Reversible heating/cooling structure usable as a pop-up shelter

Abstract

A structure, e.g. a pop-up tent, usable in extremes of temperature, wind, and aridity. One side of the structure's fabric reflects heat, and the other absorbs heat. The structure is reversible, so that, depending which side is outside and which inside, the structure either rejects or absorbs ambient heat, making the structure cooler in hot environments, and warmer in cool environments. The structure can have a detachable base with a hollow chamber in which one can put thermally insulating fluid (e.g. water) to add further comfort, which also provides additional physical and thermal stability to the structure. An optional moisture collector is disposable inside to collect condensate for recycling, and the fabric of the structure can be hydrophobic to direct other condensate to the base and away from occupants.

================================

(What this exercise asks):
1. Answer these questions using the shelter abstract above.
(a) What does each side of the structure's fabric do with heat?
(b) What fluid is given as an example for the hollow chamber in the base?
(c) Where does the hydrophobic fabric direct condensate?
2. Reproduce the passage of the shelter abstract that runs from "A structure, e.g." up to and including "away from occupants.".

(Material supplied):
================================

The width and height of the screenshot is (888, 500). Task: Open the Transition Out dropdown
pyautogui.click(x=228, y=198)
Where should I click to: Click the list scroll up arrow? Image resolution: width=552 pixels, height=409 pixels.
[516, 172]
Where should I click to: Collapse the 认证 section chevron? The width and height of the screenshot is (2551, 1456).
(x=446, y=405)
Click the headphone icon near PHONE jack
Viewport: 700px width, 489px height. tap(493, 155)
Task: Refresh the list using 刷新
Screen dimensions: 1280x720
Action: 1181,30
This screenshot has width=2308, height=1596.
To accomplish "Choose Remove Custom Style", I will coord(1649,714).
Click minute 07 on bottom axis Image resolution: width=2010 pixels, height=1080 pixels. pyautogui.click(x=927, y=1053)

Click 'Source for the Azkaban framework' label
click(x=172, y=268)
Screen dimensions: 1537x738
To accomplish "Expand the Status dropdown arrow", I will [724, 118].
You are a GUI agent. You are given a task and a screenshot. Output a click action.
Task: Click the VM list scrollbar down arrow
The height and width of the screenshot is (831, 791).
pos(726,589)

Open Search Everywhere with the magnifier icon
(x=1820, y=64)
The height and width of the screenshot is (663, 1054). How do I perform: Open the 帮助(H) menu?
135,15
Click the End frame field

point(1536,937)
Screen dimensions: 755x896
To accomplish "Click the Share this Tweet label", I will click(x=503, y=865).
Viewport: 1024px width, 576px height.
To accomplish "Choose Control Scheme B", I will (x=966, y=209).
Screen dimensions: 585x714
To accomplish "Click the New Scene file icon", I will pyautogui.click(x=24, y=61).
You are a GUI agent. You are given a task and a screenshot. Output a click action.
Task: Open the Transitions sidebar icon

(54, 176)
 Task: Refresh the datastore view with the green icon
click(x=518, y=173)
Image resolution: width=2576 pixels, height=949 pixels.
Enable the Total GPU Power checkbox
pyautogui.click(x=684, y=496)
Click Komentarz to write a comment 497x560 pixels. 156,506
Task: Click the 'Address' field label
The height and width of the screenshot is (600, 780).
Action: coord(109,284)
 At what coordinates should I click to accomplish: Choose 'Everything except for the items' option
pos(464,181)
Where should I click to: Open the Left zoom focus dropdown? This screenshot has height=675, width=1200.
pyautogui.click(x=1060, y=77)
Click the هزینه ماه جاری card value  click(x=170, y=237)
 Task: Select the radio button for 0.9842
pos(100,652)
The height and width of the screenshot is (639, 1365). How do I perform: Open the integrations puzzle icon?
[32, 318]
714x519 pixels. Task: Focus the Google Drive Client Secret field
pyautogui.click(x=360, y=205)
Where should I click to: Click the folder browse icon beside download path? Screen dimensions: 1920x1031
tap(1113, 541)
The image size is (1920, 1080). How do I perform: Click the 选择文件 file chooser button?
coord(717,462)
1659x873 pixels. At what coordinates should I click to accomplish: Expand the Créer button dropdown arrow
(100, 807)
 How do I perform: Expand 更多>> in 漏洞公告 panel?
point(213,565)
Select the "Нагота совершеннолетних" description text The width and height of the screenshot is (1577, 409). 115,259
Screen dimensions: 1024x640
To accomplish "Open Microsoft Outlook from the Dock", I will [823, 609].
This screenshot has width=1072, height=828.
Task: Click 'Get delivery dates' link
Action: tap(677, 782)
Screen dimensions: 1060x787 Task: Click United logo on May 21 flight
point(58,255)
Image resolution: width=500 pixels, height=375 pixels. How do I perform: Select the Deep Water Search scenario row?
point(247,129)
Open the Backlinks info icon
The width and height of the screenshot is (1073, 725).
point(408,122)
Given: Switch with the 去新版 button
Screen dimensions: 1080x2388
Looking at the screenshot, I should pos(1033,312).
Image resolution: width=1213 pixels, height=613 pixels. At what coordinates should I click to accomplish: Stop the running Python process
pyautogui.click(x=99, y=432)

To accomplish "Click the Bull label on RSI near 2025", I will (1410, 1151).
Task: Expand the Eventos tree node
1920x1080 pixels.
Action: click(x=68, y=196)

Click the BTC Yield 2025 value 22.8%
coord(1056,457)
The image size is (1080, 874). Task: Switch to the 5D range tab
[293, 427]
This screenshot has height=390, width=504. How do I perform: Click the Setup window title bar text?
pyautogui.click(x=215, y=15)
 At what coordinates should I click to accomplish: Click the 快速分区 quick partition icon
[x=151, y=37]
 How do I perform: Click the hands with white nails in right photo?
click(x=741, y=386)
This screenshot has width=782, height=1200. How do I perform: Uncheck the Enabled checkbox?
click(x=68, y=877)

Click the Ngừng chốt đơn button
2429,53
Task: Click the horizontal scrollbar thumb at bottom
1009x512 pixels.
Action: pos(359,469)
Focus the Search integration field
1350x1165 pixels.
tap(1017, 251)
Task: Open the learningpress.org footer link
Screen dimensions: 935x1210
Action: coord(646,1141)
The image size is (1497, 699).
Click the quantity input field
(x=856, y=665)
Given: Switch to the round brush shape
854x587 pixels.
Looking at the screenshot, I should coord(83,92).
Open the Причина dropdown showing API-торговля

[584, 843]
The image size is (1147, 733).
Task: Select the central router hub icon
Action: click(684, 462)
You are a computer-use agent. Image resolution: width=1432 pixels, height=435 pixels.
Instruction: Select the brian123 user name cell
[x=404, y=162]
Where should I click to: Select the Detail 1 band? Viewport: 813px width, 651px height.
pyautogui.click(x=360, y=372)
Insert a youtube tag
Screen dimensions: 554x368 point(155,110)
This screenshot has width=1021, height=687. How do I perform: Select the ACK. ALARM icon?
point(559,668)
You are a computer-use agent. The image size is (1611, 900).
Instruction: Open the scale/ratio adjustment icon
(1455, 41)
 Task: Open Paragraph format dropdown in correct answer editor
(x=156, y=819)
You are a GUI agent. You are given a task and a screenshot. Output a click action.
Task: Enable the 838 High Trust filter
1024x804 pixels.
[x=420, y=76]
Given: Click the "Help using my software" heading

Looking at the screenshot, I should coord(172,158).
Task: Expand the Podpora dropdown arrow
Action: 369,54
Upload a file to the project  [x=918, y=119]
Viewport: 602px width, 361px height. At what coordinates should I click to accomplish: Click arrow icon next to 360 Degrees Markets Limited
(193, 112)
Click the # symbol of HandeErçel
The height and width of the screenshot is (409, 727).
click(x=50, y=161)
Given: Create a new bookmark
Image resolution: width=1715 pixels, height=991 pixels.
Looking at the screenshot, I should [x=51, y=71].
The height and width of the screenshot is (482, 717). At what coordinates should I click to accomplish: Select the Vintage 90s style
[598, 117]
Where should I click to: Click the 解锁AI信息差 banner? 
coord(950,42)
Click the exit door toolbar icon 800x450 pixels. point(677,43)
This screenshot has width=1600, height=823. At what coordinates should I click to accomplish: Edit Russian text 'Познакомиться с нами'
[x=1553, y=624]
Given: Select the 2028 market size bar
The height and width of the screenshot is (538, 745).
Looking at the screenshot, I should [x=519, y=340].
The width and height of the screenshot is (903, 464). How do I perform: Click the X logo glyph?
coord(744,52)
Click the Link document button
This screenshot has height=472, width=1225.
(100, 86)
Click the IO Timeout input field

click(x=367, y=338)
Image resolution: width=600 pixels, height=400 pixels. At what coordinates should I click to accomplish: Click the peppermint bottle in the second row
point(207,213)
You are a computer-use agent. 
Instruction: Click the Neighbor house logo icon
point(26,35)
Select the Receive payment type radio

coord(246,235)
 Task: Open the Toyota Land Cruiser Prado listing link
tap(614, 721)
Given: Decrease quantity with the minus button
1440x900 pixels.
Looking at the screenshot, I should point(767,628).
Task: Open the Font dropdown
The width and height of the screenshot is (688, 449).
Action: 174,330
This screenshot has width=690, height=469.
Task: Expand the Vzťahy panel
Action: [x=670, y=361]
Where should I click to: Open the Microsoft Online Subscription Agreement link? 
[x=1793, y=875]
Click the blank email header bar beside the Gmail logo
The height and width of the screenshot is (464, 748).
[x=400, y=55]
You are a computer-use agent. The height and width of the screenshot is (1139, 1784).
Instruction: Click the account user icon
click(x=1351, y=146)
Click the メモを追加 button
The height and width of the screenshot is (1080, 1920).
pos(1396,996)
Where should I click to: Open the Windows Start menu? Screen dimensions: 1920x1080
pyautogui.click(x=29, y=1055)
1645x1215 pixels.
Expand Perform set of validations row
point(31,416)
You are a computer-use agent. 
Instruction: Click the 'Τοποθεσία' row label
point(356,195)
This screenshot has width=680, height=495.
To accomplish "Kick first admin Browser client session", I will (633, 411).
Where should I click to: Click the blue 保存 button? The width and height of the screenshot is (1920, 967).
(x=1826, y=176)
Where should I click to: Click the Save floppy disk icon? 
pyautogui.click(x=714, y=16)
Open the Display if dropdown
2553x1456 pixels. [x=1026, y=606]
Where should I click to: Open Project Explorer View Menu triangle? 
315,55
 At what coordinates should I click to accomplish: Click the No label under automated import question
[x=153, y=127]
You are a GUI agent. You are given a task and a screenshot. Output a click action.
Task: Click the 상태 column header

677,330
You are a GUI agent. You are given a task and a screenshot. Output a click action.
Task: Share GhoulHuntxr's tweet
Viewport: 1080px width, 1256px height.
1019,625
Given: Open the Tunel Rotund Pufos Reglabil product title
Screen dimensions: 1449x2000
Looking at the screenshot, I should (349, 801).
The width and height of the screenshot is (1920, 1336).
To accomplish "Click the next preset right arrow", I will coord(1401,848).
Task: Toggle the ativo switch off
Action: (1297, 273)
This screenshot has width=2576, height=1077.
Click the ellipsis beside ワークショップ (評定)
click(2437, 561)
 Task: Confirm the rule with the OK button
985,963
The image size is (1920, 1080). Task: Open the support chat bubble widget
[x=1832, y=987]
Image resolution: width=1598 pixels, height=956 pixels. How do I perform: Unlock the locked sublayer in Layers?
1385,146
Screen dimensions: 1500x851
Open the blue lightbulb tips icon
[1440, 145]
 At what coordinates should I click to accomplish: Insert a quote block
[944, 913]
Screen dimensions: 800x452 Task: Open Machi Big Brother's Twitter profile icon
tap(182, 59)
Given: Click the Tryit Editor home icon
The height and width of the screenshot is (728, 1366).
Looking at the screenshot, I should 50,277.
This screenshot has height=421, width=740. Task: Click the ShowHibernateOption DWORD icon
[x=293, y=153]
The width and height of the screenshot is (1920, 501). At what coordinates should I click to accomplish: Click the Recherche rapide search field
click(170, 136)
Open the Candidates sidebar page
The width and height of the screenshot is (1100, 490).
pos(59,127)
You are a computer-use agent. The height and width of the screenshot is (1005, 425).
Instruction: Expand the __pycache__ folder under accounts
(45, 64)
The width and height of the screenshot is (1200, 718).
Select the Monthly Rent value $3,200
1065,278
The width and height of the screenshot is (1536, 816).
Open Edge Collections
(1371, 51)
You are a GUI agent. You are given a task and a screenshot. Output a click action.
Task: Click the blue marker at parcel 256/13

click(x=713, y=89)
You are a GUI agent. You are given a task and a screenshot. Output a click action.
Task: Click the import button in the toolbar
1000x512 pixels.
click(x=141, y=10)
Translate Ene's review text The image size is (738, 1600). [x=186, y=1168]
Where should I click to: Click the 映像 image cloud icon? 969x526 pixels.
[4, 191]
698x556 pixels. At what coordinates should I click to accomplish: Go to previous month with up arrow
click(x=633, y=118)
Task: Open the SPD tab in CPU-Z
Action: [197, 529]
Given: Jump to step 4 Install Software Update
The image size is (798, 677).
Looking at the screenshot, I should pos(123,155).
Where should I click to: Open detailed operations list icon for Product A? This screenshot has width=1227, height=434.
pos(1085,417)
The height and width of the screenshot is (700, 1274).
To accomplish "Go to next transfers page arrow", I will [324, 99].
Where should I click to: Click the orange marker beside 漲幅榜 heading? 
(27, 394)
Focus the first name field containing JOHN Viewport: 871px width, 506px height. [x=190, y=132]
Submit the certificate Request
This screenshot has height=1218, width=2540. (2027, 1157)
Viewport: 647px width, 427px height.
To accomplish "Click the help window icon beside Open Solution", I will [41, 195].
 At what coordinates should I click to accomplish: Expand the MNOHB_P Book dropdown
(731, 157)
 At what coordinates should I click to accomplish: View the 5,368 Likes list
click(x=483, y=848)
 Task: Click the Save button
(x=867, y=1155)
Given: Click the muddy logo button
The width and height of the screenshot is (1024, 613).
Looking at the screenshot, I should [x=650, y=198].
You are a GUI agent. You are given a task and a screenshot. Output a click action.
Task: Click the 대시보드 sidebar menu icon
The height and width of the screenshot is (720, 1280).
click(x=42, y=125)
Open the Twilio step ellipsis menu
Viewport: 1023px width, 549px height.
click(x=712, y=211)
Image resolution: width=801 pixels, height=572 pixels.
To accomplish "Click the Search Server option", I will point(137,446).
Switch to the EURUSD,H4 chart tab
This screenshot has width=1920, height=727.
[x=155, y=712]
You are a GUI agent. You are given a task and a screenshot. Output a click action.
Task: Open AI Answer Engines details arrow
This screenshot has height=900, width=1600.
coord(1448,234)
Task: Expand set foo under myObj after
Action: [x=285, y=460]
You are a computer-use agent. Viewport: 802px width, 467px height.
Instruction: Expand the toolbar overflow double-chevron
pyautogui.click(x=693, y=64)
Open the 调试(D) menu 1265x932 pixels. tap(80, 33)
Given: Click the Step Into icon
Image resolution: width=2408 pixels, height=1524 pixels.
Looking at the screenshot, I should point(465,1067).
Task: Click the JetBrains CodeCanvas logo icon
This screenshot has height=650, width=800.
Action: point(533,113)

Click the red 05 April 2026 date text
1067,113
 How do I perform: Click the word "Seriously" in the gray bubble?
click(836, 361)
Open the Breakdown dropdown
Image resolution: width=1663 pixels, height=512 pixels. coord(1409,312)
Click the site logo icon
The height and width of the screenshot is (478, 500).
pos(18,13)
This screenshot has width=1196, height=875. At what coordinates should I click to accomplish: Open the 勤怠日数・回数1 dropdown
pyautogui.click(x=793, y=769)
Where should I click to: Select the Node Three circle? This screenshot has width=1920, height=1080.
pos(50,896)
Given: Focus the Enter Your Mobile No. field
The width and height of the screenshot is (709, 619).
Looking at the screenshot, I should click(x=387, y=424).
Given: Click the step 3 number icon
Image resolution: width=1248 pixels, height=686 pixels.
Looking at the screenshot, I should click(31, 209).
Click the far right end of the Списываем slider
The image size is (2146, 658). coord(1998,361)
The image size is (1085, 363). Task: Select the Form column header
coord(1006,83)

================================

(Expected answers):
1.
(a) One side reflects heat, and the other absorbs heat.
(b) Water.
(c) To the base and away from occupants.

2.
A structure, e.g. a pop-up tent, usable in extremes of temperature, wind, and aridity. One side of the structure's fabric reflects heat, and the other absorbs heat. The structure is reversible, so that, depending which side is outside and which inside, the structure either rejects or absorbs ambient heat, making the structure cooler in hot environments, and warmer in cool environments. The structure can have a detachable base with a hollow chamber in which one can put thermally insulating fluid (e.g. water) to add further comfort, which also provides additional physical and thermal stability to the structure. An optional moisture collector is disposable inside to collect condensate for recycling, and the fabric of the structure can be hydrophobic to direct other condensate to the base and away from occupants.